_What is being asked_
Please pull out every line of the rows below that contains the word "accomplish", matching its case exactly.

_Exercise input_
++++++++++++++++++++
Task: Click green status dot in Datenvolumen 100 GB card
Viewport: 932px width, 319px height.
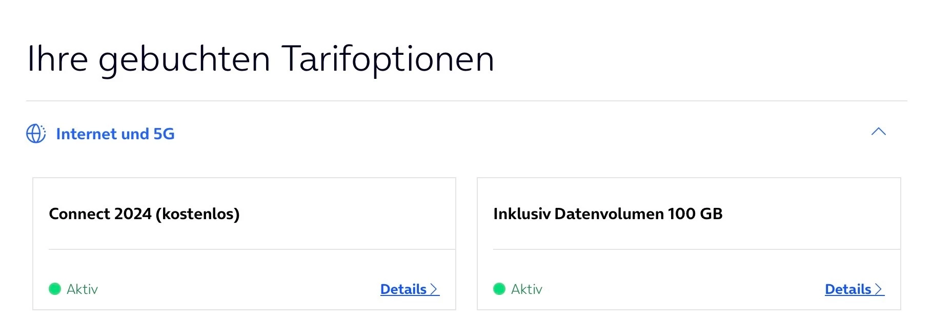Action: [499, 289]
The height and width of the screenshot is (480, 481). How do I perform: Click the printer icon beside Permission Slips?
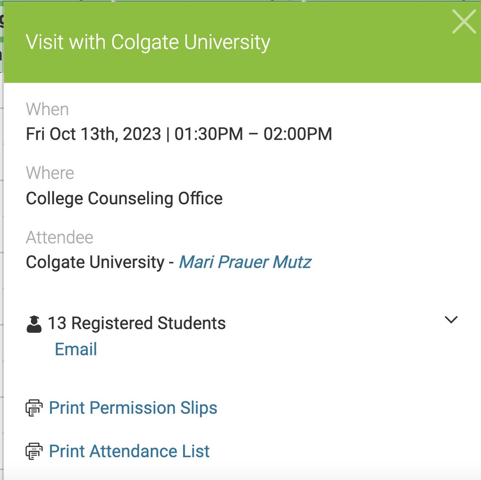pos(34,408)
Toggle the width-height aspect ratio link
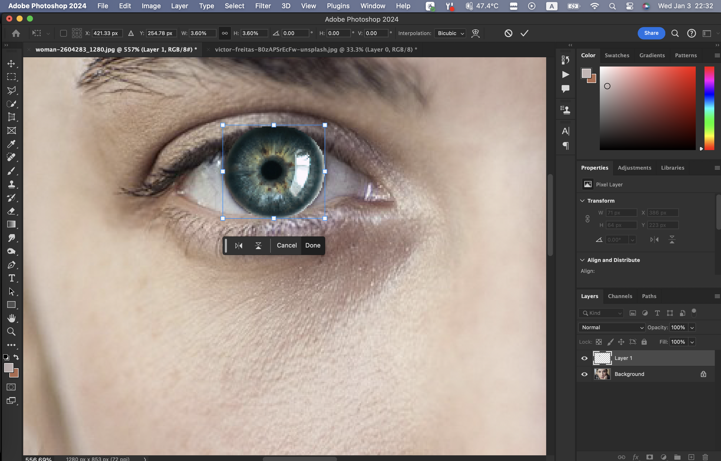 tap(225, 33)
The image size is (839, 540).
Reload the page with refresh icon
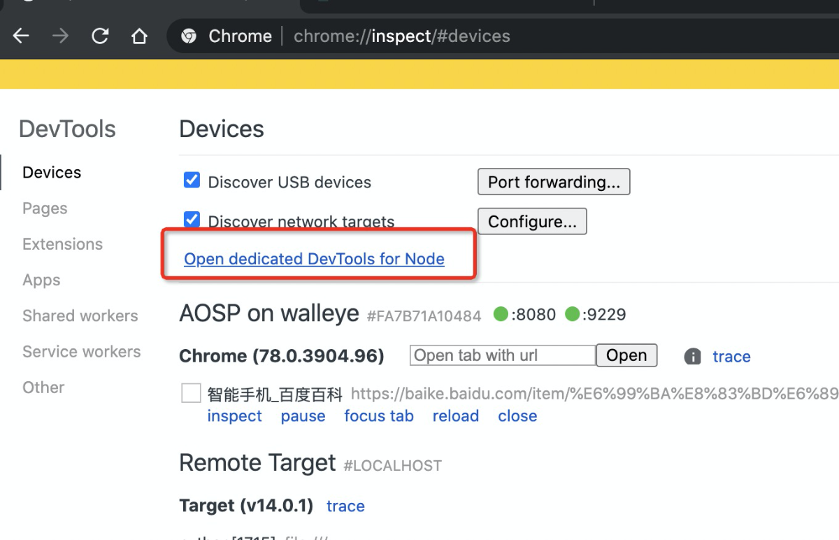(100, 36)
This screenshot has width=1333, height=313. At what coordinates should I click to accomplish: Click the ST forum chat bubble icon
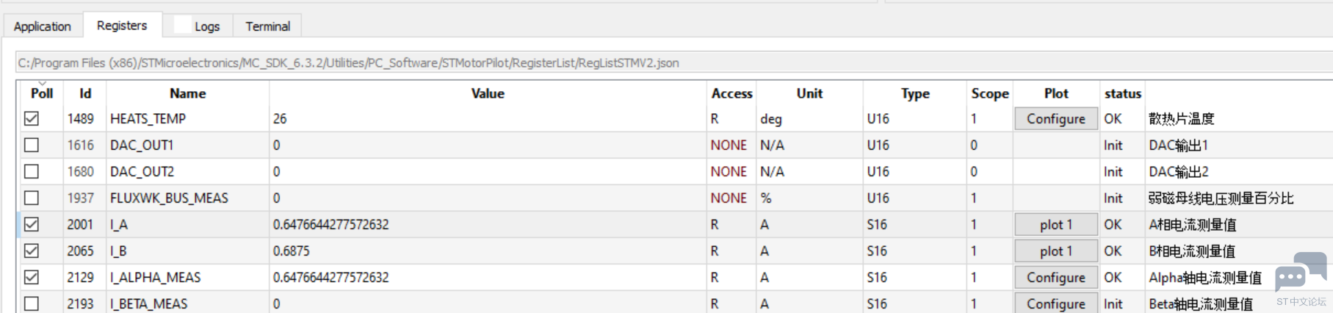[x=1301, y=272]
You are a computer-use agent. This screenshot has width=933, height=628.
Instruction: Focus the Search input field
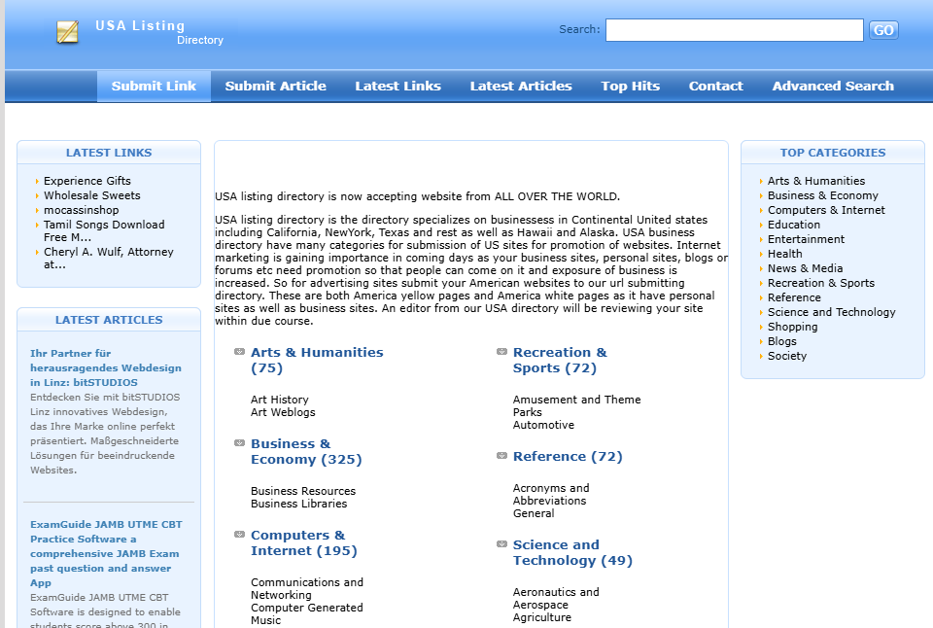coord(735,30)
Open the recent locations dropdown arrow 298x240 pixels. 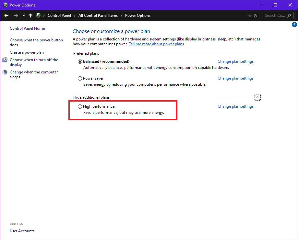[x=24, y=16]
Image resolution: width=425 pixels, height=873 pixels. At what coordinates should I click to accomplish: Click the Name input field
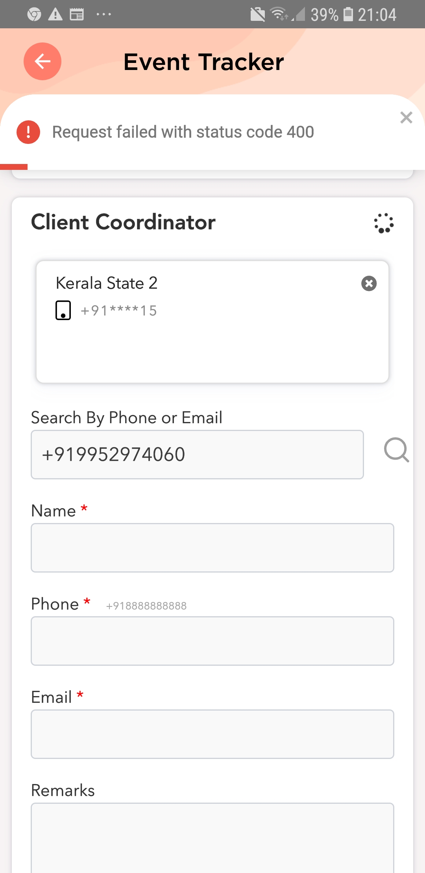click(x=213, y=548)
++++++++++++++++++++
_Problem solution_
This screenshot has width=1333, height=313. At what coordinates should I click to accomplish: Click the ST forum chat bubble icon
Image resolution: width=425 pixels, height=873 pixels. At what coordinates should I click to accomplish: Click the Name input field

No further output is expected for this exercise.